##### Extracted records #####
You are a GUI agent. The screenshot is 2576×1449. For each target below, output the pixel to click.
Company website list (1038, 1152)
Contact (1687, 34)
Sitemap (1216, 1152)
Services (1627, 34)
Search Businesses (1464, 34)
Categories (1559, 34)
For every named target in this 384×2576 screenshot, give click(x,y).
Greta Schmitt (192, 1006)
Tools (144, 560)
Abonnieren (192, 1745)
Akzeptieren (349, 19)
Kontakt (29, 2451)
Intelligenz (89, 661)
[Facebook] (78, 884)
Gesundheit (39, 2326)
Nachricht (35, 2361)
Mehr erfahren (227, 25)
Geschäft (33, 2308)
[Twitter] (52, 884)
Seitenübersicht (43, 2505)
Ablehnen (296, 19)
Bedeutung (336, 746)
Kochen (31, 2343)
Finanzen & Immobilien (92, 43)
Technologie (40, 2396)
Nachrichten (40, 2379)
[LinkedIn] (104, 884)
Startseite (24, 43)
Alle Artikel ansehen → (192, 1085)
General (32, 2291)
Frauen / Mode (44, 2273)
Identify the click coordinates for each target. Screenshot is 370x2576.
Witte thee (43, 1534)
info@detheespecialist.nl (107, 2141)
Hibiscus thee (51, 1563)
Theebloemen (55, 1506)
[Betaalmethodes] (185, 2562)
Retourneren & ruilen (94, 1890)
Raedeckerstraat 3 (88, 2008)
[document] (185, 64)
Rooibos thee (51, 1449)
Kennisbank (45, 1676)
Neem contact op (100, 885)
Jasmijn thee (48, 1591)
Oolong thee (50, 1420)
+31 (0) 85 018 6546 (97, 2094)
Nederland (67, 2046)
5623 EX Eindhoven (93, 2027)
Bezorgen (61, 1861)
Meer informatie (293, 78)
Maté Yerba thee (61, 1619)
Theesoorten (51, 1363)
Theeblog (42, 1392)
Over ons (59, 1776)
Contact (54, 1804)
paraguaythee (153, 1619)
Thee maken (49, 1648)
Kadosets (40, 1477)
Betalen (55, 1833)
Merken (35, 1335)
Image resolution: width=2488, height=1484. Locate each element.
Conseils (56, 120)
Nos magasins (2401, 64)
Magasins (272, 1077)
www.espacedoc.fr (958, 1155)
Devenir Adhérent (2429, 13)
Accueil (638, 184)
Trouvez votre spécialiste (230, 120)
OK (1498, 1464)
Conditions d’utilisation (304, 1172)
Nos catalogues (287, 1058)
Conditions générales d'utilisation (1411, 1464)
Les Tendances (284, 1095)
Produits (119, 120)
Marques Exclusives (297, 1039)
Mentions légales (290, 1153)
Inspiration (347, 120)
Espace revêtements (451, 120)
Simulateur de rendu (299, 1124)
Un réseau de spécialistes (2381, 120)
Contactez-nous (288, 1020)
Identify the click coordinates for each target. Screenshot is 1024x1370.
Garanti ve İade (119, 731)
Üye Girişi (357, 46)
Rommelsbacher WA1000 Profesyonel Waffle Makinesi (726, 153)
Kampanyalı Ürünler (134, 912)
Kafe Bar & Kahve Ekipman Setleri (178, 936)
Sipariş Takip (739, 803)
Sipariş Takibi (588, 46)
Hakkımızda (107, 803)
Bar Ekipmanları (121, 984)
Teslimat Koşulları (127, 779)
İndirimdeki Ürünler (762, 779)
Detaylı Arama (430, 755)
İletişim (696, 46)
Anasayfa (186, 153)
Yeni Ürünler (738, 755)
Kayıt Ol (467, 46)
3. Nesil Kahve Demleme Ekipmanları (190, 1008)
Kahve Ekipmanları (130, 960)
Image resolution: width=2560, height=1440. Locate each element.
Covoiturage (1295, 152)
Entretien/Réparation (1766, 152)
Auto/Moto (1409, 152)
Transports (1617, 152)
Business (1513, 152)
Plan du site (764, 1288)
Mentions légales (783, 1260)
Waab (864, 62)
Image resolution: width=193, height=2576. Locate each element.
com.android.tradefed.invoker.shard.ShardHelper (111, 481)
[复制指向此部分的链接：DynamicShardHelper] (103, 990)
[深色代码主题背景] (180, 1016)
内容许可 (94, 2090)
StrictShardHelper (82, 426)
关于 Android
#####
→ Work order
Your answer must consist of every line above, reproduced exactly.

→ Exercise output
You are a GUI agent. The screenshot is 2576×1449. For each target below, output the pixel to click.
Company website list (1038, 1152)
Contact (1687, 34)
Sitemap (1216, 1152)
Services (1627, 34)
Search Businesses (1464, 34)
Categories (1559, 34)
For every named target in this 384×2576 screenshot, give click(x,y).
Greta Schmitt (192, 1006)
Tools (144, 560)
Abonnieren (192, 1745)
Akzeptieren (349, 19)
Kontakt (29, 2451)
Intelligenz (89, 661)
[Facebook] (78, 884)
Gesundheit (39, 2326)
Nachricht (35, 2361)
Mehr erfahren (227, 25)
Geschäft (33, 2308)
[Twitter] (52, 884)
Seitenübersicht (43, 2505)
Ablehnen (296, 19)
Bedeutung (336, 746)
Kochen (31, 2343)
Finanzen & Immobilien (92, 43)
Technologie (40, 2396)
Nachrichten (40, 2379)
[LinkedIn] (104, 884)
Startseite (24, 43)
Alle Artikel ansehen → (192, 1085)
General (32, 2291)
Frauen / Mode (44, 2273)
Identify the click coordinates for each target. Screenshot is 370x2576.
Witte thee (43, 1534)
info@detheespecialist.nl (107, 2141)
Hibiscus thee (51, 1563)
Theebloemen (55, 1506)
[Betaalmethodes] (185, 2562)
Retourneren & ruilen (94, 1890)
Raedeckerstraat 3 (88, 2008)
[document] (185, 64)
Rooibos thee (51, 1449)
Kennisbank (45, 1676)
Neem contact op (100, 885)
Jasmijn thee (48, 1591)
Oolong thee (50, 1420)
+31 (0) 85 018 6546 (97, 2094)
Nederland (67, 2046)
5623 EX Eindhoven (93, 2027)
Bezorgen (61, 1861)
Meer informatie (293, 78)
Maté Yerba thee (61, 1619)
Theesoorten (51, 1363)
Theeblog (42, 1392)
Over ons (59, 1776)
Contact (54, 1804)
paraguaythee (153, 1619)
Thee maken (49, 1648)
Kadosets (40, 1477)
Betalen (55, 1833)
Merken (35, 1335)
Image resolution: width=2488, height=1484. Locate each element.
Conseils (56, 120)
Nos magasins (2401, 64)
Magasins (272, 1077)
www.espacedoc.fr (958, 1155)
Devenir Adhérent (2429, 13)
Accueil (638, 184)
Trouvez votre spécialiste (230, 120)
OK (1498, 1464)
Conditions d’utilisation (304, 1172)
Nos catalogues (287, 1058)
Conditions générales d'utilisation (1411, 1464)
Les Tendances (284, 1095)
Produits (119, 120)
Marques Exclusives (297, 1039)
Mentions légales (290, 1153)
Inspiration (347, 120)
Espace revêtements (451, 120)
Simulateur de rendu (299, 1124)
Un réseau de spécialistes (2381, 120)
Contactez-nous (288, 1020)
Identify the click coordinates for each target. Screenshot is 1024x1370.
Garanti ve İade (119, 731)
Üye Girişi (357, 46)
Rommelsbacher WA1000 Profesyonel Waffle Makinesi (726, 153)
Kampanyalı Ürünler (134, 912)
Kafe Bar & Kahve Ekipman Setleri (178, 936)
Sipariş Takip (739, 803)
Sipariş Takibi (588, 46)
Hakkımızda (107, 803)
Bar Ekipmanları (121, 984)
Teslimat Koşulları (127, 779)
İndirimdeki Ürünler (762, 779)
Detaylı Arama (430, 755)
İletişim (696, 46)
Anasayfa (186, 153)
Yeni Ürünler (738, 755)
Kayıt Ol (467, 46)
3. Nesil Kahve Demleme Ekipmanları (190, 1008)
Kahve Ekipmanları (130, 960)
Image resolution: width=2560, height=1440. Locate each element.
Covoiturage (1295, 152)
Entretien/Réparation (1766, 152)
Auto/Moto (1409, 152)
Transports (1617, 152)
Business (1513, 152)
Plan du site (764, 1288)
Mentions légales (783, 1260)
Waab (864, 62)
Image resolution: width=193, height=2576. Locate each element.
com.android.tradefed.invoker.shard.ShardHelper (111, 481)
[复制指向此部分的链接：DynamicShardHelper] (103, 990)
[深色代码主题背景] (180, 1016)
内容许可 (94, 2090)
StrictShardHelper (82, 426)
关于 Android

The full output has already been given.